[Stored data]
○ ○ ○ ○
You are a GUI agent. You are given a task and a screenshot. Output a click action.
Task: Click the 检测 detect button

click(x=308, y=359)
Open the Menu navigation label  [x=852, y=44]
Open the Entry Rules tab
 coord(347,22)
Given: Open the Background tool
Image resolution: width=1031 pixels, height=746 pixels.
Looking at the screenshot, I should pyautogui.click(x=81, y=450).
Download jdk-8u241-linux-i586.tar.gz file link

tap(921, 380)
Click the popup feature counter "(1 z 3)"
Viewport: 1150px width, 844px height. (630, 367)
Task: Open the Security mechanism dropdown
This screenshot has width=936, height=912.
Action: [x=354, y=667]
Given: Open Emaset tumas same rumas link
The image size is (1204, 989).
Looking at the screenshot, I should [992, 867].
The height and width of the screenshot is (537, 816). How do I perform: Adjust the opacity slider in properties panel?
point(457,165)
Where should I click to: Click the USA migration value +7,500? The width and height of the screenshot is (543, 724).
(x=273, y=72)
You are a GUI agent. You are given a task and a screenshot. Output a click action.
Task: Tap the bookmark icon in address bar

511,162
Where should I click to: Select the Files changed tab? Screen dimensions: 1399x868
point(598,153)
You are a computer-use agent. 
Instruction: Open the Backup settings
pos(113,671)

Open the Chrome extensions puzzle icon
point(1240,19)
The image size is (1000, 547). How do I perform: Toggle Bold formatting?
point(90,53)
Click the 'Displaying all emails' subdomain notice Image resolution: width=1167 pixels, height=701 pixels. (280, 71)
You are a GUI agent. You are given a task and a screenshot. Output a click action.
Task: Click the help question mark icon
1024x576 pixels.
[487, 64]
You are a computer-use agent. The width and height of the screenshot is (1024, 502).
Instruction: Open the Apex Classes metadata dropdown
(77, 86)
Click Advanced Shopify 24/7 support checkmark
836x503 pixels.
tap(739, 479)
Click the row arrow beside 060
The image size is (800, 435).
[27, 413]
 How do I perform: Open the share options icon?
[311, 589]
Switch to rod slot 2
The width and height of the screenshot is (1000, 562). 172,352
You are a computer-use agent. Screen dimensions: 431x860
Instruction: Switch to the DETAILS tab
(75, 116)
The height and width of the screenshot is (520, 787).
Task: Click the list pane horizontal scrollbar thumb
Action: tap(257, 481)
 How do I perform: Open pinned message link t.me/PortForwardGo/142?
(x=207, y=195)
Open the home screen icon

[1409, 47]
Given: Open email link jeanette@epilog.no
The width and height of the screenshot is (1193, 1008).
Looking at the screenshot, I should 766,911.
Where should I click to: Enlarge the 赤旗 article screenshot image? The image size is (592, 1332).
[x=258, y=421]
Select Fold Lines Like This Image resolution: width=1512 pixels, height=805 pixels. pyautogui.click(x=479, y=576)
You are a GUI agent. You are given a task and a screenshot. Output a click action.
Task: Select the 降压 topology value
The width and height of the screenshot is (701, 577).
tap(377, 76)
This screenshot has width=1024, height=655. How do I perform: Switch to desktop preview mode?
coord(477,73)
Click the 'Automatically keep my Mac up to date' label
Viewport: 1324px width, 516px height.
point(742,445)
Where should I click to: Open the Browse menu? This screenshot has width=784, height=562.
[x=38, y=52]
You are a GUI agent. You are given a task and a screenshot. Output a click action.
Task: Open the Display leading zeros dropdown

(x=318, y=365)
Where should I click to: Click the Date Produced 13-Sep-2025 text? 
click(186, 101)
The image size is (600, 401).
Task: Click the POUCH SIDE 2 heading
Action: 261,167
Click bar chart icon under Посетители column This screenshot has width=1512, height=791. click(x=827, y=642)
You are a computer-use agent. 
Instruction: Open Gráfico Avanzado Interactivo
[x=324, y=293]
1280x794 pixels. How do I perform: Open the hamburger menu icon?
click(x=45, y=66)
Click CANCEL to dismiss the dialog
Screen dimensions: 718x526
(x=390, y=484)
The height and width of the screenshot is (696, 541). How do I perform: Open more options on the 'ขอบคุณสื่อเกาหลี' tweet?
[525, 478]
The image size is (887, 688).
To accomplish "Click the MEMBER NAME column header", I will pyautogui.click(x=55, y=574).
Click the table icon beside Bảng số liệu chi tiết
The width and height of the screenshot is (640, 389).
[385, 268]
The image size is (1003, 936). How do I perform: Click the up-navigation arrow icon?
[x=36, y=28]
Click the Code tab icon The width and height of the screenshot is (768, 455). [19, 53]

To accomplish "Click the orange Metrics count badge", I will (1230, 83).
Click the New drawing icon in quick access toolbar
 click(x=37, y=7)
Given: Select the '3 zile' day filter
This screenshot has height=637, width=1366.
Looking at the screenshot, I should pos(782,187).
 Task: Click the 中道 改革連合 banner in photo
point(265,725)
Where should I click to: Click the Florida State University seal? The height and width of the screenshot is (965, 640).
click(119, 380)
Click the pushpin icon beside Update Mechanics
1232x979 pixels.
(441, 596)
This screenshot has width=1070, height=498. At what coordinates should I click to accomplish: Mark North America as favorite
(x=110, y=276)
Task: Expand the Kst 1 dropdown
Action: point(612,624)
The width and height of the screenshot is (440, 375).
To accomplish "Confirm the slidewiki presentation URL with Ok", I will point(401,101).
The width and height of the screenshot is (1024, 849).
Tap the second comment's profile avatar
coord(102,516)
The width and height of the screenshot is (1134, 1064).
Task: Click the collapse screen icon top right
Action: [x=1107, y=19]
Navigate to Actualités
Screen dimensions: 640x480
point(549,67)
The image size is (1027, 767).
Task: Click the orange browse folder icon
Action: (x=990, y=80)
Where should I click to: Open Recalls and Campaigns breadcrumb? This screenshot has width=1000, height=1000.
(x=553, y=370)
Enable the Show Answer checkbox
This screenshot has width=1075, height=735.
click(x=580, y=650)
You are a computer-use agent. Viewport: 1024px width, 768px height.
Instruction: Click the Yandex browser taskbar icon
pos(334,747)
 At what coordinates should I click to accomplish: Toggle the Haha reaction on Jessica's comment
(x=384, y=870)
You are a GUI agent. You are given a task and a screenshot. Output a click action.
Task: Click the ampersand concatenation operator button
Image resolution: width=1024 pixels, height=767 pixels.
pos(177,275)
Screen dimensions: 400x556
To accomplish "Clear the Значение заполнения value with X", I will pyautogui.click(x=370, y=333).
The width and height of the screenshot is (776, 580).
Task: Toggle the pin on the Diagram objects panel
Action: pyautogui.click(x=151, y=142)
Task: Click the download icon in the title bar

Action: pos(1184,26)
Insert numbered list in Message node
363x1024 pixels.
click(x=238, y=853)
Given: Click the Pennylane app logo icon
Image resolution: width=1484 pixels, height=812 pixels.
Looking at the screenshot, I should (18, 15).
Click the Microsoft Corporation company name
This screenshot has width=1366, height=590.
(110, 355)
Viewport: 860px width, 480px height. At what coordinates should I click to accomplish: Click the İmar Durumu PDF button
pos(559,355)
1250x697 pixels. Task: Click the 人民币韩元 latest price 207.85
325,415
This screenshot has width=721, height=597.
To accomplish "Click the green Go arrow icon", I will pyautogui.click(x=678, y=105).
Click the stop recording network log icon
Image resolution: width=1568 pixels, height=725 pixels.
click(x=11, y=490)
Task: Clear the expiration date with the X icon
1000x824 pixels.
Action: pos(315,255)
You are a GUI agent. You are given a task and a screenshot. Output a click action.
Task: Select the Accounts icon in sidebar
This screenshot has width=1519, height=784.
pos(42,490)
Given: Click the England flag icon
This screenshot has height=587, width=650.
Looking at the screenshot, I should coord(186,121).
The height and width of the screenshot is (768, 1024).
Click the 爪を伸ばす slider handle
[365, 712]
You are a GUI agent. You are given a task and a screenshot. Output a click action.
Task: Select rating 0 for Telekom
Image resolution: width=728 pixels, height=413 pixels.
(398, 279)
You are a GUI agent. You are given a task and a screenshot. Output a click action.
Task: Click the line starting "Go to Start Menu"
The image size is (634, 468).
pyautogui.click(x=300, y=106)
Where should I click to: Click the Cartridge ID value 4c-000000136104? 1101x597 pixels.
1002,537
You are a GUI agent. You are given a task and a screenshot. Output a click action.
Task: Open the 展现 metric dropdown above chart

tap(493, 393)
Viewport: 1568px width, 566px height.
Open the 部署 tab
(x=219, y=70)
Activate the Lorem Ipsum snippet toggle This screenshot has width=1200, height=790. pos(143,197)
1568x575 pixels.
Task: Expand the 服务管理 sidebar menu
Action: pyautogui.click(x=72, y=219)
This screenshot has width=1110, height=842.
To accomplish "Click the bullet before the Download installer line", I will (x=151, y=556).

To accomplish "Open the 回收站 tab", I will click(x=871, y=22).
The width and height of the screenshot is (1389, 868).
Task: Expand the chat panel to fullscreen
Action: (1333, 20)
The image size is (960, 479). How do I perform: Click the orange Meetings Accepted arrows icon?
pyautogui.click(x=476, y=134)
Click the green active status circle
○ ○ ○ ○
Aim of the exercise – Only the lines above starting with the one with "This screenshot has width=1075, height=735." and going through the one with "Task: Click the ampersand" are to be copied, word for word and with both ends kept.

Answer space –
This screenshot has width=1075, height=735.
click(x=580, y=650)
You are a computer-use agent. Viewport: 1024px width, 768px height.
Instruction: Click the Yandex browser taskbar icon
pos(334,747)
 At what coordinates should I click to accomplish: Toggle the Haha reaction on Jessica's comment
(x=384, y=870)
You are a GUI agent. You are given a task and a screenshot. Output a click action.
Task: Click the ampersand concatenation operator button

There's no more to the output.